**TASK REQUIREMENTS:**
Copy out the items below, swapping each occurrence of "Instruction" for "Command" and leaving everything else as it is.

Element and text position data
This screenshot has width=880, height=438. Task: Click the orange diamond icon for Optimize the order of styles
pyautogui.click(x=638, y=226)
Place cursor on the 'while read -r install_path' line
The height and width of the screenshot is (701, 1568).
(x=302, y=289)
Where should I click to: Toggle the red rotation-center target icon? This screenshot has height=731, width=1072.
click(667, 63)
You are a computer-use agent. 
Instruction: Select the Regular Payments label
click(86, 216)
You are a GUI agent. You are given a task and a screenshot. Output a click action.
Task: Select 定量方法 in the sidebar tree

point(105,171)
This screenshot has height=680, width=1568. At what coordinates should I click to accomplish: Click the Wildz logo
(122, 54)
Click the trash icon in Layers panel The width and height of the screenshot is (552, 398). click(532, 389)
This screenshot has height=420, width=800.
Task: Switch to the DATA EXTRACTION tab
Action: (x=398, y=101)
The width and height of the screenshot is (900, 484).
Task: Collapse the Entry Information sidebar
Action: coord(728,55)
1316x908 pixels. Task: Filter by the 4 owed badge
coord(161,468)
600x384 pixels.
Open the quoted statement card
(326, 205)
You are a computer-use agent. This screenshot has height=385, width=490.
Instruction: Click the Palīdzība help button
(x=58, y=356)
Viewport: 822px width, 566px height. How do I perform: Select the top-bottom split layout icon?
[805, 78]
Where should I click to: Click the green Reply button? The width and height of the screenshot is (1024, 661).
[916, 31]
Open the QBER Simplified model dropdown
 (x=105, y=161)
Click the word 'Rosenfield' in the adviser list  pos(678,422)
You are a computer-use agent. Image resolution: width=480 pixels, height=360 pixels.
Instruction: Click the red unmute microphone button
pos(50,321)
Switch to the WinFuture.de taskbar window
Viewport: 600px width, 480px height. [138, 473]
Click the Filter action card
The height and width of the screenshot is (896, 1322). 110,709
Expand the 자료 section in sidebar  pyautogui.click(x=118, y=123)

**EXERCISE ANSWER:**
This screenshot has width=880, height=438. Task: Click the orange diamond icon for Optimize the order of styles
pyautogui.click(x=638, y=226)
Place cursor on the 'while read -r install_path' line
The height and width of the screenshot is (701, 1568).
(x=302, y=289)
Where should I click to: Toggle the red rotation-center target icon? This screenshot has height=731, width=1072.
click(667, 63)
You are a computer-use agent. 
Command: Select the Regular Payments label
click(86, 216)
You are a GUI agent. You are given a task and a screenshot. Output a click action.
Task: Select 定量方法 in the sidebar tree

point(105,171)
This screenshot has height=680, width=1568. At what coordinates should I click to accomplish: Click the Wildz logo
(122, 54)
Click the trash icon in Layers panel The width and height of the screenshot is (552, 398). click(532, 389)
This screenshot has height=420, width=800.
Task: Switch to the DATA EXTRACTION tab
Action: (x=398, y=101)
The width and height of the screenshot is (900, 484).
Task: Collapse the Entry Information sidebar
Action: coord(728,55)
1316x908 pixels. Task: Filter by the 4 owed badge
coord(161,468)
600x384 pixels.
Open the quoted statement card
(326, 205)
You are a computer-use agent. This screenshot has height=385, width=490.
Command: Click the Palīdzība help button
(x=58, y=356)
Viewport: 822px width, 566px height. How do I perform: Select the top-bottom split layout icon?
[805, 78]
Where should I click to: Click the green Reply button? The width and height of the screenshot is (1024, 661).
[916, 31]
Open the QBER Simplified model dropdown
 (x=105, y=161)
Click the word 'Rosenfield' in the adviser list  pos(678,422)
You are a computer-use agent. Image resolution: width=480 pixels, height=360 pixels.
Command: Click the red unmute microphone button
pos(50,321)
Switch to the WinFuture.de taskbar window
Viewport: 600px width, 480px height. [138, 473]
Click the Filter action card
The height and width of the screenshot is (896, 1322). 110,709
Expand the 자료 section in sidebar  pyautogui.click(x=118, y=123)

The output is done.